How do you deal with constant illnesses?

momof5angelsMarch 12, 2009

This week has been difficult...I've been very sick, behind on my work and my husband had to fly out of state and was gone for several days...The "usual" things that kind of get on my nerves totally drove me insane.

My 3 stepchildren are "sick" every day...they have been "sick" for years...Fact is, they aren't really sick...Headaches, stomachaches, dry skin, rashes (where there are no rashes to be seen), sore throats, earaches, so forth and so on...It's always something. They have no tolerance for pain at all and all of them request pills or syrups every day and have since I met them almost 5 years ago. Two of the 3 literally get off of the school bus everyday and come straight to my office asking for pills for different ailments...ailments for which there are no obvious symptoms...I've taken them to doctors who could find nothing wrong...and I've had it...In the last 3 days all 3 of my stepchildren have had incredible fake or self inflicted illnesses...Yesterday my SS11 missed the bus because he claimed his legs were paralyzed and he couldn't get out of bed...He was rubbing his legs blaming his paralyzation on a sore throat he has been claiming to have for a week now.
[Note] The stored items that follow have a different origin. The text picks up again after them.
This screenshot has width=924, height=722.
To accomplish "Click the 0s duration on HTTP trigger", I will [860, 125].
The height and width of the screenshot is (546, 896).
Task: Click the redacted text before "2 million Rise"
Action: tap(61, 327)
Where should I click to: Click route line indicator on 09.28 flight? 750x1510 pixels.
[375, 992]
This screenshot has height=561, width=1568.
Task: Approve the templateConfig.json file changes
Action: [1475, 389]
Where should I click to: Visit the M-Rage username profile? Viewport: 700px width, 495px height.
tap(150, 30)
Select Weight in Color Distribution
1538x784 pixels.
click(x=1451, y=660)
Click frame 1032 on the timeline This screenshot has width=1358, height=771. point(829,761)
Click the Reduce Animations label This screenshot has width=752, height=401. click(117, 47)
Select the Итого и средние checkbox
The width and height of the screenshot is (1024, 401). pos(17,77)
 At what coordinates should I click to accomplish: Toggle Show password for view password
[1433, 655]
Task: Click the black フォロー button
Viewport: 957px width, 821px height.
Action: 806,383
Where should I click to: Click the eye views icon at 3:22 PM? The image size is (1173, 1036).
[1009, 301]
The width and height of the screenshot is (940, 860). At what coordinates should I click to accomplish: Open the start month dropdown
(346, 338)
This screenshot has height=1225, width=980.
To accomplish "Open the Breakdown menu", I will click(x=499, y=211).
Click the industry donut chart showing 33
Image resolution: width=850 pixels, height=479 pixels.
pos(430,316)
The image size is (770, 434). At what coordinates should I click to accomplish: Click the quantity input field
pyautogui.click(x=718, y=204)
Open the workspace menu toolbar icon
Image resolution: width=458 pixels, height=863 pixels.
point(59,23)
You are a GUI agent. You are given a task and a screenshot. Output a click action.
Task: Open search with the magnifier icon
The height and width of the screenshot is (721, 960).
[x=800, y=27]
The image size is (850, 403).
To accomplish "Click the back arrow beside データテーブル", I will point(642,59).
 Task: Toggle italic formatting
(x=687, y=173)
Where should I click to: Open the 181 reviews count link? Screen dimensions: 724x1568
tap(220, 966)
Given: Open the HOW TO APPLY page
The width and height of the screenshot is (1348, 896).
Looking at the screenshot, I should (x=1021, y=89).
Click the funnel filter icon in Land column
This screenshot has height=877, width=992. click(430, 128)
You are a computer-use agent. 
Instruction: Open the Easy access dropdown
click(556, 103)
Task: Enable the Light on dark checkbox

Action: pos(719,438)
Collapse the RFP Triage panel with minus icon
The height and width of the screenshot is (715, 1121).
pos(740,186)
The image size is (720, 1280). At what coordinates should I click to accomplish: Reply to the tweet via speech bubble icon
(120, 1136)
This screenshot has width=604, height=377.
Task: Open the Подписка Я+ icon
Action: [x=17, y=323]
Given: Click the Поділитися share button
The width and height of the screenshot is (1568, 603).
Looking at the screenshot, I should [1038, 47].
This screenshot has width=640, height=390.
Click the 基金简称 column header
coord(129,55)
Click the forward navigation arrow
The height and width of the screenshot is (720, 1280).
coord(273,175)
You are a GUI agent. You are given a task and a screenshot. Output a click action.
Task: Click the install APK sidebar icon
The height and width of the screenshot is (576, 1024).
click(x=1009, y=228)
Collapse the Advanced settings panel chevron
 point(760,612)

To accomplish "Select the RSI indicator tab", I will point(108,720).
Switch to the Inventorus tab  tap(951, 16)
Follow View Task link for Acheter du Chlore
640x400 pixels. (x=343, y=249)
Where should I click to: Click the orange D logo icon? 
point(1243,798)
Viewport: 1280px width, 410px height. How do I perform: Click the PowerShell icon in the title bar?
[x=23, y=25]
DH came through and told him to get up and get ready for school right that minute. The paralyzation disappeared and he could suddenly walk again. It was a miracle, I tell you. I'm at the end of my rope here...

How does a person deal with CONSTANT illnesses? I mean, it's daily...seriously it's every day...I'm to a point where I just want to say "Stop lying!" But it could be a "boy who cried wolf" moment...What if I say that and they are genuinely sick?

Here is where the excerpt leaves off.